*** Exercise materials Section Begins ***
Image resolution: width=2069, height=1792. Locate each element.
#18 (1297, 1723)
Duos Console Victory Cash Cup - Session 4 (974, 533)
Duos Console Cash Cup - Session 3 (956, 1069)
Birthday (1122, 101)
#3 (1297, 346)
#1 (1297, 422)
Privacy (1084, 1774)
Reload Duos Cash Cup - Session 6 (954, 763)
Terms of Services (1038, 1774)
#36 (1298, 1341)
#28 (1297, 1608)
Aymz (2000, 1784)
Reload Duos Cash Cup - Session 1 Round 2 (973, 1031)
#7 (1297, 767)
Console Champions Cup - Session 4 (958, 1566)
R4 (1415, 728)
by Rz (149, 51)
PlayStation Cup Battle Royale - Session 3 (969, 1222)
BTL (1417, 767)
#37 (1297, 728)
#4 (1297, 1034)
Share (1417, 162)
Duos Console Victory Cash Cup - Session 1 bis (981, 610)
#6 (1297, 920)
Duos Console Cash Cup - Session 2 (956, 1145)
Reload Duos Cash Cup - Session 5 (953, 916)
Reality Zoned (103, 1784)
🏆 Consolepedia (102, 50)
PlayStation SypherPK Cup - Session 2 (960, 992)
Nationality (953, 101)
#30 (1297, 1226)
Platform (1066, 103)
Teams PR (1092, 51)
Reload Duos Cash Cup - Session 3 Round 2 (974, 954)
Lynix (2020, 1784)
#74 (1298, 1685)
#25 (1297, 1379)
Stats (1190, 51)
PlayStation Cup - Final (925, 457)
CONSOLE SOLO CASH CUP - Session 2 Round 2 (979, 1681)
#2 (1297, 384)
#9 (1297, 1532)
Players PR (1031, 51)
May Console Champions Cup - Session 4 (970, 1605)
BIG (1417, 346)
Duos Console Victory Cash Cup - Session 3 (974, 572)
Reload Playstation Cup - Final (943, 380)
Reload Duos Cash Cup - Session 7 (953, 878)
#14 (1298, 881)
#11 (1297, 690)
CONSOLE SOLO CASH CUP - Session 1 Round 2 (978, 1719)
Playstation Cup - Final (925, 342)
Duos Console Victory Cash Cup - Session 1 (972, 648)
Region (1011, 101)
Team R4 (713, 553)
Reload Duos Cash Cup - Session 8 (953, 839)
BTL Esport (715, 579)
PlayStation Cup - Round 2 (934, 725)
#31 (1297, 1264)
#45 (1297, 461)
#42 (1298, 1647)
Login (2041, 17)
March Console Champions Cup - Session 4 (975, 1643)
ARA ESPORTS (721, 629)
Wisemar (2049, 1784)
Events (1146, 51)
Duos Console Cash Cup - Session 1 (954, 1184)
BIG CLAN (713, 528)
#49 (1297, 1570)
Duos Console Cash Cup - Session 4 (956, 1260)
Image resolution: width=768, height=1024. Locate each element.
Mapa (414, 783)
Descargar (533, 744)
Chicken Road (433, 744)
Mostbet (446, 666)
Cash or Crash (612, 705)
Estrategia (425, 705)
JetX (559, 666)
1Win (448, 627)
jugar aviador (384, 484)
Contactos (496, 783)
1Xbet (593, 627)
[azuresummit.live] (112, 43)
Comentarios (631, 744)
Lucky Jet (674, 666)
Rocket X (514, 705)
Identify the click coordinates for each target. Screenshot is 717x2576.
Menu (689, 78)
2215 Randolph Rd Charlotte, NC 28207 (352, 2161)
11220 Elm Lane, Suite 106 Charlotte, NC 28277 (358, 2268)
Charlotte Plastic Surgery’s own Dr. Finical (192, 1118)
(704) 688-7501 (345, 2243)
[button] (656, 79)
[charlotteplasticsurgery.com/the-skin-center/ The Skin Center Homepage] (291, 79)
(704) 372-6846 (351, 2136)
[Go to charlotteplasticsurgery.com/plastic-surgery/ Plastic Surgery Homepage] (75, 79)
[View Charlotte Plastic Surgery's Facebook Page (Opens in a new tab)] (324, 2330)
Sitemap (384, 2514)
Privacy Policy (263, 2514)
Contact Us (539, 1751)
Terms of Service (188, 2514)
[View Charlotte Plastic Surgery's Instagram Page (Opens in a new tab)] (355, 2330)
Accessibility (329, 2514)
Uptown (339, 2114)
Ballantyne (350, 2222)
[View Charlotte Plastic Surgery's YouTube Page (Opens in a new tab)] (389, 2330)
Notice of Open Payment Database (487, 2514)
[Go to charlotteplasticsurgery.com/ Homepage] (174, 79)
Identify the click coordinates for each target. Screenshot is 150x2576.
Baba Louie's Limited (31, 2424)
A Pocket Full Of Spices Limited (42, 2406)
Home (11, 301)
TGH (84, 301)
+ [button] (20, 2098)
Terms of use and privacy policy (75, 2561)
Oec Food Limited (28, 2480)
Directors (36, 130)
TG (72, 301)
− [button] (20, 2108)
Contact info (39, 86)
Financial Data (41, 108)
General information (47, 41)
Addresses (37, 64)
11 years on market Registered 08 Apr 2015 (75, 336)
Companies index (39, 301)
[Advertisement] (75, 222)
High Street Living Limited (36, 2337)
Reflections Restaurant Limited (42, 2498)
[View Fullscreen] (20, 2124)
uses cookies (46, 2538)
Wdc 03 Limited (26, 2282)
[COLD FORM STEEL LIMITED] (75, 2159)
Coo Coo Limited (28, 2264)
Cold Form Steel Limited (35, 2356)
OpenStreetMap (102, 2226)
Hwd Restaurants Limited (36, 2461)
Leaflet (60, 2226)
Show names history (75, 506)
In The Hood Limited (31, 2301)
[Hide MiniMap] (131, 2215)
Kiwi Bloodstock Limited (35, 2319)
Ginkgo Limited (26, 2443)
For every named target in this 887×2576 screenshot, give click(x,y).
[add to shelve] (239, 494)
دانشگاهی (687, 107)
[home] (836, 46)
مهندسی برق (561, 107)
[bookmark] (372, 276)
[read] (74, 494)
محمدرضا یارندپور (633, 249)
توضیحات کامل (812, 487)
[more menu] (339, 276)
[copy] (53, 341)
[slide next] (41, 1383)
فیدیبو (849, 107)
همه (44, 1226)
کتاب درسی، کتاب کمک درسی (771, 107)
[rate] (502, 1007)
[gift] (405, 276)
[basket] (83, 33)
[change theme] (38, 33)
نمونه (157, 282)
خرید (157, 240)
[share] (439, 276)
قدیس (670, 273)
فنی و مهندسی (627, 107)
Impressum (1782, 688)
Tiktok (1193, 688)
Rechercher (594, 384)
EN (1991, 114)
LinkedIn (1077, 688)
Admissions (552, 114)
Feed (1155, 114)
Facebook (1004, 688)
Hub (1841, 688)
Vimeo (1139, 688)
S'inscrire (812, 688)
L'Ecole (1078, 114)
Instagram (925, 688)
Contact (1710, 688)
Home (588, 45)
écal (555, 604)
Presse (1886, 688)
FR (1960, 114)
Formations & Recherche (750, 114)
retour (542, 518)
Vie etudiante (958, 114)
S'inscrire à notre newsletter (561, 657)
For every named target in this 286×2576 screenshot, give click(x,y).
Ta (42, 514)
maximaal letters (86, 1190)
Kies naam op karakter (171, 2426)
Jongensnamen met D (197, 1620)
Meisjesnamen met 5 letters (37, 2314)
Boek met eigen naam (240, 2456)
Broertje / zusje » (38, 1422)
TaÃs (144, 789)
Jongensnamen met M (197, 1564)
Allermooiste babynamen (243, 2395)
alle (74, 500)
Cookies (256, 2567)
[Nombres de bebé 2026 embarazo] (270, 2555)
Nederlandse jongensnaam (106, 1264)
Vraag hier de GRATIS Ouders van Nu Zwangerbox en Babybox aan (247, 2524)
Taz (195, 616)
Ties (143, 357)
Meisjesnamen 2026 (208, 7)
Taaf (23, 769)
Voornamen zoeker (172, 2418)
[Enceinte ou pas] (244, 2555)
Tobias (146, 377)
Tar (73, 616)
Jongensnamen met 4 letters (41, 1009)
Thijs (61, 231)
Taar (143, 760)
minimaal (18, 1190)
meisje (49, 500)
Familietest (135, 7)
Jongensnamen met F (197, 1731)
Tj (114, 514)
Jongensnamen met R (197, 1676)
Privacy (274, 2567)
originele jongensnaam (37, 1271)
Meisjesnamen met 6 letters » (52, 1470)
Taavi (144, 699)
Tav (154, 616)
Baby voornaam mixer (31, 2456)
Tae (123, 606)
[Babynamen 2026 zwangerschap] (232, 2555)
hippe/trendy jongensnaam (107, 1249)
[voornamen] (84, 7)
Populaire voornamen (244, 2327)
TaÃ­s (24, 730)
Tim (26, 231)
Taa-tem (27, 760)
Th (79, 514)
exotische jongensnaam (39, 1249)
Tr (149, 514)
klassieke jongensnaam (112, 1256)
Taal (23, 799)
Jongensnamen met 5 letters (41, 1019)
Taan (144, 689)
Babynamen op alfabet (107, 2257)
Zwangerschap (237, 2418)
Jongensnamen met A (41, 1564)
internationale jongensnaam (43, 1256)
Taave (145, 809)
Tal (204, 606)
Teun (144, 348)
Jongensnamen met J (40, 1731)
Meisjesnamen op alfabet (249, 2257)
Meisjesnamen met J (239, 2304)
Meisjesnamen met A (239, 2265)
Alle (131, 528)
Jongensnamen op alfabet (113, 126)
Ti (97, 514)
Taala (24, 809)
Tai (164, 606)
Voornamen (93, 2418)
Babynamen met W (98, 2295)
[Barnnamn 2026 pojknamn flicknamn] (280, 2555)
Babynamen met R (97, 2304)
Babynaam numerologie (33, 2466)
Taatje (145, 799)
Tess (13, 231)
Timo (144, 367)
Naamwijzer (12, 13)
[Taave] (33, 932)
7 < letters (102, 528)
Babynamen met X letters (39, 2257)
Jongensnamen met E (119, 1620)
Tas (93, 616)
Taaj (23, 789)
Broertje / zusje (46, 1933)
*** Exercise materials Section Ends ***
Exercise: Begin with the line above that has "Meisjesnamen met A (239, 2265)" and continue through the line that has "Taatje (145, 799)", setting each one down exactly. Stop there.

Output:
Meisjesnamen met A (239, 2265)
Alle (131, 528)
Jongensnamen op alfabet (113, 126)
Ti (97, 514)
Taala (24, 809)
Tai (164, 606)
Voornamen (93, 2418)
Babynamen met W (98, 2295)
[Barnnamn 2026 pojknamn flicknamn] (280, 2555)
Babynamen met R (97, 2304)
Babynaam numerologie (33, 2466)
Taatje (145, 799)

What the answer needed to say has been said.